NOW COMES THE moment, President Carter says, when this country gets serious about energy conservation. That's splendid. It's crucial to remember that of all those intricate energy options that people keep talking about - from the breeder reactor to solar energy - conservation is the only one that will make any difference by next winter. Or, for that matter, within Mr. Carter's four-year term of office. It you don't like the way things are going this winter, there's only one pratical remedy.
The next energy shortage, incidentally, might not be as far away as next winter. If the country were to continue to coast along, postponing the tough choices and hoping for the best, there is a better-than-even chance of gasoline shortages next summer. The only real issue is how to cut down.
Voluntary cooperation will help.

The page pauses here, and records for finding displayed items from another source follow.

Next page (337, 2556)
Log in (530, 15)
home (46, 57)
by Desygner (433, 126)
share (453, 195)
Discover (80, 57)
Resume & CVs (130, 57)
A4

Regulation can also help through the kind of rules that limit the heating and cooling of public buildings, for example. But sustained and significant conservation, on the scale now necessary, is going to mean massive read-justments by people in their private lives and businesses. It's not going to be fun. The best way to achieve it, and probably the only way, is through a careful program of increasingly stiff energy taxes.
Suppose that the country were to decide on a federal gasoline tax that rose a nicket every six months for the next five years. It would take the price of gasoline up only a little this summer, but well over $1 a gallon by 1982.
The virtue of a tax rising over the years is that it does not fatally jolt the economy with one massive unexpected blow. But it would warn everybody that the cost of driving is going to rise sharply. As you brought your next car, looked for your next home and planned your next vacation, you would know what to expect.
But what about the impact of this tax, and its effect on the poor? It would be necessary to pour that gasoline tax money back into the economy as fast as it was collected. Each penny of tax on a gallon of gasoline raises $1 billion a year, and tax increases of the magnitude could throw the whole economy into recession. As a solution, our own first choice would be to balance increases in the gasoline tax with comparable cuts in the highly regressive Social Security payroll tax. If that tax were cut from the bottom up, it would provide equal benefits to every wage earner in the country. Those who kept driving a lot would come out behind, and those who cut down their driving would come out ahead.
It's important to discriminate, too, among the various uses of oil. It's better to put most of the next tax load onto gasoline, than to put it on home heating oil. Rapid increases in heating fuel costs are excessively harsh on the very poor and people on fixed incomes. The central defect of the Ford administration's energy tax plan, two years ago, was its attempt to put the tax on crude oil, raising all oil product prices indiscriminately.
A reader called, not long ago, to object that this kind of talk about gasoline taxes was a threat to his freedom of movement. Perhaps that's true. But transportation has never been free. It's not as through as gasoline prices were otherwise going to hold still. They are going to rise, whatever Mr. Carter and Congress do. In the past, Americans have left the decisions - and the revenues - with foreign oil producers. As the past months and years should have taught us, the costs of running out are far higher than the costs of saving.